A pureza ritual era, portanto, uma linguagem física que ensinava uma verdade espiritual profunda: a intimidade com Deus exige um ajuste de nossa natureza.
Deus não estava apenas ensinando higiene ou ética social; Ele estava estabelecendo um princípio do relacionamento. O Tabernáculo no centro do acampamento era um símbolo tangível de que o Senhor não desejava ser um Deus distante, mas um Deus que “habita no meio” do seu povo (Êxodo 25:8). No entanto, a Sua santidade, que é a essência do Seu caráter, é como um fogo consumidor (Hebreus 12:29).
A impureza, em sua definição bíblica, representa tudo o que é incompatível com essa santidade – a morte, a doença, o pecado moral, a desordem. Permitir que a impureza invadisse o espaço sagrado não seria uma mera infração cerimonial; seria uma violação da própria condição que tornava possível a relação. As leis eram, assim, uma graça pedagógica, ensinando que aproximar-se de Deus não é um ato casual, mas um movimento que requer uma preparação intencional do coração e da vida.
Este princípio encontra sua plenitude e transformação em Jesus Cristo. Ele não aboliu o chamado à santidade; Ele o interiorizou e tornou possível pela graça.
Em Cristo, o Tabernáculo já não é uma tenda de peles, mas o próprio coração do crente, onde o Espírito Santo habita (1 Coríntios 6:19). A “separação” que Deus pede agora não é primariamente física, mas espiritual e moral: “Portanto, saiam do meio deles e separem-se, diz o Senhor. Não toquem em coisas impuras, e eu os receberei” (2 Coríntios 6:17). A santidade, pela graça, deixa de ser um peso legalista para se tornar a resposta natural de um coração grato que deseja proteger a preciosa habitação de Deus dentro de si.
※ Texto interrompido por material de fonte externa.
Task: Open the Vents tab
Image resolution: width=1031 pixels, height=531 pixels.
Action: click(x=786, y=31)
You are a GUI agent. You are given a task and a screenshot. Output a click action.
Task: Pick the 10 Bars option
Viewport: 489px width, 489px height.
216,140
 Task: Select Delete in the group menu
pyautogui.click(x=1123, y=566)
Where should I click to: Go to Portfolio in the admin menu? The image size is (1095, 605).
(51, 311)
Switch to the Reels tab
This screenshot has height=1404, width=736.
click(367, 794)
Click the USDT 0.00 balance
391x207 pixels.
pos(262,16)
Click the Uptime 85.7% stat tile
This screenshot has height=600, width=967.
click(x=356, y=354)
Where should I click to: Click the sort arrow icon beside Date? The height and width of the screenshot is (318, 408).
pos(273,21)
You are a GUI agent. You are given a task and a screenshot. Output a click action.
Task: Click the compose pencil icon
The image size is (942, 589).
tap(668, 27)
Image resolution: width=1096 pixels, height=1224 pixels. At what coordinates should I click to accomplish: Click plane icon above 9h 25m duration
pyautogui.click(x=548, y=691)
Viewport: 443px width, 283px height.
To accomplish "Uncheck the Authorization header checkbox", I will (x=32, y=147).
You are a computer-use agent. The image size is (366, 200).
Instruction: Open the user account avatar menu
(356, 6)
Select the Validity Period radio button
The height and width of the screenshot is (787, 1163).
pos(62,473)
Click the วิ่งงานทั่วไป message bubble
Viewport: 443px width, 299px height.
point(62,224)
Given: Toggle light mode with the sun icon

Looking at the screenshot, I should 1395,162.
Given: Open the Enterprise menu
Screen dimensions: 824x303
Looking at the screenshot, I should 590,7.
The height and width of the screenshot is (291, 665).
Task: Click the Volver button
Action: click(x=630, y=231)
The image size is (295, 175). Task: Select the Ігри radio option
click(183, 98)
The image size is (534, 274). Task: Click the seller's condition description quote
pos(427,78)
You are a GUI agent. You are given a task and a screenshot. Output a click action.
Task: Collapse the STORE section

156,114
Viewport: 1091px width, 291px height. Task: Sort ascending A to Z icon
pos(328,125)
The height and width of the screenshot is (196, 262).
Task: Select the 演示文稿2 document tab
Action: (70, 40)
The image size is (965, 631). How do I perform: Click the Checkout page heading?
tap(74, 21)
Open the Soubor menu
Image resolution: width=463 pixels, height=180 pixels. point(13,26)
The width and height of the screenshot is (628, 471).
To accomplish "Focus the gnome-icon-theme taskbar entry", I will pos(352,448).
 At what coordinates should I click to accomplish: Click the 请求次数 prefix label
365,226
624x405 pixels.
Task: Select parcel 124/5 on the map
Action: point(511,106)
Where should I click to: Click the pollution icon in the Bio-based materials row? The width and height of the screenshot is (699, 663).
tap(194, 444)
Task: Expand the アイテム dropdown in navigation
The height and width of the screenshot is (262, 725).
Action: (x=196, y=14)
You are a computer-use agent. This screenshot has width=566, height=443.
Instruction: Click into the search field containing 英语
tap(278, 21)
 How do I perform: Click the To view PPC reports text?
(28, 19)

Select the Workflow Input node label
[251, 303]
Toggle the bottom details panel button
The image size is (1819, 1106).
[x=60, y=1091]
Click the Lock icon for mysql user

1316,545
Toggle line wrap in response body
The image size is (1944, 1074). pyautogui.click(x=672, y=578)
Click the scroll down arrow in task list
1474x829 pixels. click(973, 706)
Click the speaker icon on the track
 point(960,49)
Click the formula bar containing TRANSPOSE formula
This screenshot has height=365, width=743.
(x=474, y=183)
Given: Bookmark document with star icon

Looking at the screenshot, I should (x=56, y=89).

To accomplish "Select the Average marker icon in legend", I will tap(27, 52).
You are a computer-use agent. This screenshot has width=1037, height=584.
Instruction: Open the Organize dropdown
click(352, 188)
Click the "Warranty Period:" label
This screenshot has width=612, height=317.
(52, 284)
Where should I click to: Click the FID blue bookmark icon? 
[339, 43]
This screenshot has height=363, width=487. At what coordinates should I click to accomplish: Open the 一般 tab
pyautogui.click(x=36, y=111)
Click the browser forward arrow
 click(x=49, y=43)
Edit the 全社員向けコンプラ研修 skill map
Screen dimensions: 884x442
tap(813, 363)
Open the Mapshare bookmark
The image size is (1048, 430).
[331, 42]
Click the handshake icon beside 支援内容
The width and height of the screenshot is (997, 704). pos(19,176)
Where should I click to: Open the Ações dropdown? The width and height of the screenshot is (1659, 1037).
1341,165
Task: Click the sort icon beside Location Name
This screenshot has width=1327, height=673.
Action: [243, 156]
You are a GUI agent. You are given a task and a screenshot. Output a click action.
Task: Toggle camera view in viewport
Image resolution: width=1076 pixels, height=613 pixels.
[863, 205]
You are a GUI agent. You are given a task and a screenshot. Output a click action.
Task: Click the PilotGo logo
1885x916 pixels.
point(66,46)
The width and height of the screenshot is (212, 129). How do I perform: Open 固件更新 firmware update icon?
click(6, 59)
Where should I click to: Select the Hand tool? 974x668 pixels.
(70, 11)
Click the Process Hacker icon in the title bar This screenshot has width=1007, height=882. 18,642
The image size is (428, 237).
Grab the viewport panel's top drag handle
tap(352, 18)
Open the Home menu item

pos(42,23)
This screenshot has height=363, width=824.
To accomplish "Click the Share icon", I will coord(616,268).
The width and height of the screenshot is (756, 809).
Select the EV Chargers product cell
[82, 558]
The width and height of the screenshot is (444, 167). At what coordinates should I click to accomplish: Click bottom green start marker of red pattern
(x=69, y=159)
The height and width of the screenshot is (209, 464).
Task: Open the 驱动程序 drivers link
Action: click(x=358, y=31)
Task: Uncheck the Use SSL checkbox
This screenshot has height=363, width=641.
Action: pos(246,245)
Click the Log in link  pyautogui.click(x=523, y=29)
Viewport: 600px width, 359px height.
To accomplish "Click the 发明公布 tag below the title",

É um amor que se purifica porque ama (1 João 3:3).
Questão para Reflexão:
O que em sua rotina, seus pensamentos, seus hábitos ou seus relacionamentos pode estar funcionando como uma “impureza” que contamina o tabernáculo interno da presença de Deus (seu corpo e espírito), afetando sua intimidade com Ele?
Desafio de Oração:
Senhor, Tu que és santo e habitas no meio dos quebrantados e contritos, revela-me a beleza e o propósito do Teu chamado à santidade. Mostra-me que não se trata de restrição, mas do código de amor que protege nossa intimidade. Pelo poder do Teu Espírito, ajuda-me a identificar e a me separar de tudo que contamina o templo que sou eu, onde Tu escolheste morar. Que meu desejo de pureza não nasça do medo, mas do anseio profundo de ter Tua presença sem barreiras em minha vida. Sonda-me, purifica-me e aproxima-me mais de Ti. Em nome de Jesus, que me tornou puro pelo Seu sangue, amém.